Extracted information ▸
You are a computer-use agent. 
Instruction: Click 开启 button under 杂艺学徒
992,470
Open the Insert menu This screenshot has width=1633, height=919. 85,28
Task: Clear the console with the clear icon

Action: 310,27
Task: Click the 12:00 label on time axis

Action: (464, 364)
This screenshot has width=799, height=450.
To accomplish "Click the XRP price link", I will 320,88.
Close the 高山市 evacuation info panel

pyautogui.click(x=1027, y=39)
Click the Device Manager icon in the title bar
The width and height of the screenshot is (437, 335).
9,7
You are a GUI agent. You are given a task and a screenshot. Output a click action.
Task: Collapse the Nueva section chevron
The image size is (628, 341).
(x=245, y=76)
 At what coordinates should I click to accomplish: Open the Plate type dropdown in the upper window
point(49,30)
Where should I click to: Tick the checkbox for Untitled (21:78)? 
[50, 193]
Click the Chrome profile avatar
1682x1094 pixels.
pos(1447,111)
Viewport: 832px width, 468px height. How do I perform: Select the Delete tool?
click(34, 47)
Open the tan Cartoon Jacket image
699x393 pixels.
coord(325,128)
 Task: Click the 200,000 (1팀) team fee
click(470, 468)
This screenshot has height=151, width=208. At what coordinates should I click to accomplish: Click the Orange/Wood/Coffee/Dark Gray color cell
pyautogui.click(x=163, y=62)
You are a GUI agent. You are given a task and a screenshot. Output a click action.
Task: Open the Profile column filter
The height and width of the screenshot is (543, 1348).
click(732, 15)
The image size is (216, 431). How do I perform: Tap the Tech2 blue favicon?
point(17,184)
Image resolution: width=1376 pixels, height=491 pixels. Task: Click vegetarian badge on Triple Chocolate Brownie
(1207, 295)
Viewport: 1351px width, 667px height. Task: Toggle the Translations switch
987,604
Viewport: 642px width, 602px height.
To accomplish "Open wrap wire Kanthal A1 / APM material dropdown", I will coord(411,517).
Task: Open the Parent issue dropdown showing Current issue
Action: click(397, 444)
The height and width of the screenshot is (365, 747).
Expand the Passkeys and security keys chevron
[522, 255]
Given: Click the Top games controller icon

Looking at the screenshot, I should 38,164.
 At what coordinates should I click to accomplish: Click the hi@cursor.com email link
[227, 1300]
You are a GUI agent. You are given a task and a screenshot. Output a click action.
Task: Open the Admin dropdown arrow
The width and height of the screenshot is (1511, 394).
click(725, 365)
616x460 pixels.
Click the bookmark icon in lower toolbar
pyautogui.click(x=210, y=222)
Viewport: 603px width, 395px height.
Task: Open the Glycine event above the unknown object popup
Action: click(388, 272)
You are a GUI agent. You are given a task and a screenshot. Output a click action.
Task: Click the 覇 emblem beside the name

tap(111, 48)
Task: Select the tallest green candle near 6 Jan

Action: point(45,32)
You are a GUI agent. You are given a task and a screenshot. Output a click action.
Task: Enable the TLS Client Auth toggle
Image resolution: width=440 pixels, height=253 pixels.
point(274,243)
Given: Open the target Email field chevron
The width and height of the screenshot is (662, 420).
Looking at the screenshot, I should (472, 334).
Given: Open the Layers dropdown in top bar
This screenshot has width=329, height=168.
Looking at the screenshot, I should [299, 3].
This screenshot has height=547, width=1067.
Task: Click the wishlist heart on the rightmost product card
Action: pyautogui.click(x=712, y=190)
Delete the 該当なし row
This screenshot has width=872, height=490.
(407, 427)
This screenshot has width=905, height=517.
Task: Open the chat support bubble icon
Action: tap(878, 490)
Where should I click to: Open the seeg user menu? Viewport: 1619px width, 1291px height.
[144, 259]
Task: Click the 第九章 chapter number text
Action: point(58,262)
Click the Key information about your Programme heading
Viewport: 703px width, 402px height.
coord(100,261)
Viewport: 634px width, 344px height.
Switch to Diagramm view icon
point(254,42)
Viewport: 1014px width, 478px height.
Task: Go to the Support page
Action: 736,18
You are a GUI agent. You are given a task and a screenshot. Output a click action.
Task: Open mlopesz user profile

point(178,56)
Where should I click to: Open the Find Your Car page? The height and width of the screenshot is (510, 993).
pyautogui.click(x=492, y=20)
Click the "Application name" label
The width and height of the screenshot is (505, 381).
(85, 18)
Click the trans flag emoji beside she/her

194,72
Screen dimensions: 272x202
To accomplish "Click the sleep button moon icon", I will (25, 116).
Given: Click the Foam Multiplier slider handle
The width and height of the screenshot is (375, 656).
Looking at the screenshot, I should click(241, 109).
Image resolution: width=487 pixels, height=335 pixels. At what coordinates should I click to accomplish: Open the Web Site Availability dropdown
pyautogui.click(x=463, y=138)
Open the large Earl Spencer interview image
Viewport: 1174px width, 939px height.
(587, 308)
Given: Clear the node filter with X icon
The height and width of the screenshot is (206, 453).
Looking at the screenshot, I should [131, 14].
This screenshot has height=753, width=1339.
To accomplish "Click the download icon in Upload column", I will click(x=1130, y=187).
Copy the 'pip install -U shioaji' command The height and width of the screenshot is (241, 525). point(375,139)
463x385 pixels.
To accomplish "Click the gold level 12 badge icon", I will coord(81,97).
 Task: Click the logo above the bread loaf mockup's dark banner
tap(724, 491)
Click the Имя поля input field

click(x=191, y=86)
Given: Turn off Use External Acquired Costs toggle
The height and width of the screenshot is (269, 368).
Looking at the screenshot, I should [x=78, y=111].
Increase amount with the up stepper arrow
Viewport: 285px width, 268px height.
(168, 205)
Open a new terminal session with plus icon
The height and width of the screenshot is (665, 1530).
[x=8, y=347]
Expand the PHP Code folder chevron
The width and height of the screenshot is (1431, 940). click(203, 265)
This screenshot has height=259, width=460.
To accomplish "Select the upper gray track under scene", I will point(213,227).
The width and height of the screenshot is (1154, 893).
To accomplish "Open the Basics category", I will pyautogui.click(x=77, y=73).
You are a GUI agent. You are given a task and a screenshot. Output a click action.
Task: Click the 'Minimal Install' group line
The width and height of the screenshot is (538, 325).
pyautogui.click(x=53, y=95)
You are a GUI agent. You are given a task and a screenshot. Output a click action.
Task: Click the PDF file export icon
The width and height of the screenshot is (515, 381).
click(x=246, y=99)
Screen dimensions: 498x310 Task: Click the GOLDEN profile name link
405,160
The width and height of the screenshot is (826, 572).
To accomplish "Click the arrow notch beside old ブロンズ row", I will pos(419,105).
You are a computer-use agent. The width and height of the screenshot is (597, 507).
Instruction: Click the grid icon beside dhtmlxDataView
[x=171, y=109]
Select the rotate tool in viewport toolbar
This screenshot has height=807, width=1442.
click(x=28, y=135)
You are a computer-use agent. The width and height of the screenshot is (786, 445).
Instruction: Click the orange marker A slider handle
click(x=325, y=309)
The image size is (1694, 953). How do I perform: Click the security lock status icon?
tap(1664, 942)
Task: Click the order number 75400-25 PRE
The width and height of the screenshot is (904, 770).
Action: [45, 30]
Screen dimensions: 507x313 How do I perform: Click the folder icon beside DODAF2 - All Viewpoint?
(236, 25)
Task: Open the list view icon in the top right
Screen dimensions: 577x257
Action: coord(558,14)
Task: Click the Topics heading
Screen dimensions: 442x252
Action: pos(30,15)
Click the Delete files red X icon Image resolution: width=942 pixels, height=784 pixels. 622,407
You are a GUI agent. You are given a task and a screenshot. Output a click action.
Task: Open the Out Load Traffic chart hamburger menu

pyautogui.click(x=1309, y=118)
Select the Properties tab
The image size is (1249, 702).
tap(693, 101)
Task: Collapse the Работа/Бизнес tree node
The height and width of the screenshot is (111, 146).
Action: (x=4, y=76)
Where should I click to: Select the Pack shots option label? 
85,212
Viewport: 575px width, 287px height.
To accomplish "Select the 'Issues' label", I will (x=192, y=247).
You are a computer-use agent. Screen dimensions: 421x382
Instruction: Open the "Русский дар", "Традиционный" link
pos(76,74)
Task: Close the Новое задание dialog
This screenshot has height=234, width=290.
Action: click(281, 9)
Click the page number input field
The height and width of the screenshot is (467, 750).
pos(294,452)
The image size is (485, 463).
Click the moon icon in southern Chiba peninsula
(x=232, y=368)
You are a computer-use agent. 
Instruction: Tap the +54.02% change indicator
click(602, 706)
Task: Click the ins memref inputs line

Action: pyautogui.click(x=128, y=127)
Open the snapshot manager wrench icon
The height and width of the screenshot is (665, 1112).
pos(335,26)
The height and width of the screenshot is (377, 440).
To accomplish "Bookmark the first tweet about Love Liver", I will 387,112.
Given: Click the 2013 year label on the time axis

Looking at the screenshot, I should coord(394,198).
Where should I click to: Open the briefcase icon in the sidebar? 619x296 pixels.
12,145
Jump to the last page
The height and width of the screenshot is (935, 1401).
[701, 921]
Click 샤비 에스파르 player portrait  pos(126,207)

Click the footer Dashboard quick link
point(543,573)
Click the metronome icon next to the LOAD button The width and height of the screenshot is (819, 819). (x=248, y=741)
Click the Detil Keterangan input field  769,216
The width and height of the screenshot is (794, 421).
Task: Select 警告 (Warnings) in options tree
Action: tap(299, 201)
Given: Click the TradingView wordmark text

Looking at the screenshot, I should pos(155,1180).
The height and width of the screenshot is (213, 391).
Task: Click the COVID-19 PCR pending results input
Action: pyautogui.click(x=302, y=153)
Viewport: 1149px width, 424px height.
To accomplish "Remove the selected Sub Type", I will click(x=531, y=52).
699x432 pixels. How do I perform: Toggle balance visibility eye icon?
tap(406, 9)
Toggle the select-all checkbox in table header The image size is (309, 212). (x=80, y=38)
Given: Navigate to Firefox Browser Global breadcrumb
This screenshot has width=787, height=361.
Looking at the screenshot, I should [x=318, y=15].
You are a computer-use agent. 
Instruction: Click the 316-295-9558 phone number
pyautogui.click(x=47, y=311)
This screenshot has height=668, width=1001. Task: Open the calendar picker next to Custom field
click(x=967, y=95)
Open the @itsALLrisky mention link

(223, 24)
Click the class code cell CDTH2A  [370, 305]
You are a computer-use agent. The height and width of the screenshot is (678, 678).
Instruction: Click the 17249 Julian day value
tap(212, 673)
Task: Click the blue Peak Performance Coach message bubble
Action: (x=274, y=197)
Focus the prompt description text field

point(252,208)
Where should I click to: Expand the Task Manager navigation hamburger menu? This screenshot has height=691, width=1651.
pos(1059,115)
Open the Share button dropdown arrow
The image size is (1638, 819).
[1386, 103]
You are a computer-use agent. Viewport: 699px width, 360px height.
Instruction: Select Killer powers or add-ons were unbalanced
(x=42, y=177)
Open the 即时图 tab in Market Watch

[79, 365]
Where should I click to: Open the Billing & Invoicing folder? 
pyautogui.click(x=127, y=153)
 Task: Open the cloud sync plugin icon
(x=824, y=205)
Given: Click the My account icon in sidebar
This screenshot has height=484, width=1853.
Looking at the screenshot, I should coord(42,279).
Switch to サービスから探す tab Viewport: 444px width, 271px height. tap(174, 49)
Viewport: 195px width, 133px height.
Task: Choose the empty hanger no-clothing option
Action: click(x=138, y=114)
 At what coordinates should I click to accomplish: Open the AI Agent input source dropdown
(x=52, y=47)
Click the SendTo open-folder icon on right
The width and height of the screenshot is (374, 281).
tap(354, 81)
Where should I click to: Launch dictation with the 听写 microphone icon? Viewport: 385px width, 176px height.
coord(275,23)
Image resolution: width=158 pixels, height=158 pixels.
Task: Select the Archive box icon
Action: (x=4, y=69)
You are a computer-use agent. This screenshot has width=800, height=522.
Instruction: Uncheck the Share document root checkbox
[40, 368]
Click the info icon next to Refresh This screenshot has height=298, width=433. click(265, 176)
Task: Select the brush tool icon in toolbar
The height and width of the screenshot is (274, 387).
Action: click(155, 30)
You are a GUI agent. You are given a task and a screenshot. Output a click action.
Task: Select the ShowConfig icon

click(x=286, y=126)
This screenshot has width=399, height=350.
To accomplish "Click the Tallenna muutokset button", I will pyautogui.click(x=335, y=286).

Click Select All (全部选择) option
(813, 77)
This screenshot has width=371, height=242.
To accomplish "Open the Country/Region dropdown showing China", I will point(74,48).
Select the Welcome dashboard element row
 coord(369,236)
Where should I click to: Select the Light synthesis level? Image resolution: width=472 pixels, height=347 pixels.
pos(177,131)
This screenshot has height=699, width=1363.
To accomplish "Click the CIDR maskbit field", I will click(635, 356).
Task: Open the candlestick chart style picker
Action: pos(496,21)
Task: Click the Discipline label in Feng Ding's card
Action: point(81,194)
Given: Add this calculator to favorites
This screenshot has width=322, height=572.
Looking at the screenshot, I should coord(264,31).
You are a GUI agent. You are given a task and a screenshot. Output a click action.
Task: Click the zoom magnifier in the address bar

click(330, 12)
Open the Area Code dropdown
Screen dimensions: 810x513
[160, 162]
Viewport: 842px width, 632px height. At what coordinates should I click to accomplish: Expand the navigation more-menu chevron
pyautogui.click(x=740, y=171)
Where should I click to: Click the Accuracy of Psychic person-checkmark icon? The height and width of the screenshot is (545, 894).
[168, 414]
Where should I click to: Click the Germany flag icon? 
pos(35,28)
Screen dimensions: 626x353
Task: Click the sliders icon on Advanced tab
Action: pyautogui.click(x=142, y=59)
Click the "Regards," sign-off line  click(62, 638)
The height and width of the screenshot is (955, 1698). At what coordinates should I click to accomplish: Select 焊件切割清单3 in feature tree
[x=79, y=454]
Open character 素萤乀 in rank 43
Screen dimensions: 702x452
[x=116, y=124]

What you will do ▸
Rescale the entries starting at the line containing "Click the page number input field" and ending at the line containing "click(602, 706)", both included. Write out every one of these lines again, requests and all, but multiply each click coordinate in the answers by 2 and round to whole numbers, with halves rounded up.

Reply ▸
Click the page number input field
The height and width of the screenshot is (467, 750).
pos(588,904)
The image size is (485, 463).
Click the moon icon in southern Chiba peninsula
(x=464, y=736)
You are a computer-use agent. 
Instruction: Tap the +54.02% change indicator
click(1204, 1412)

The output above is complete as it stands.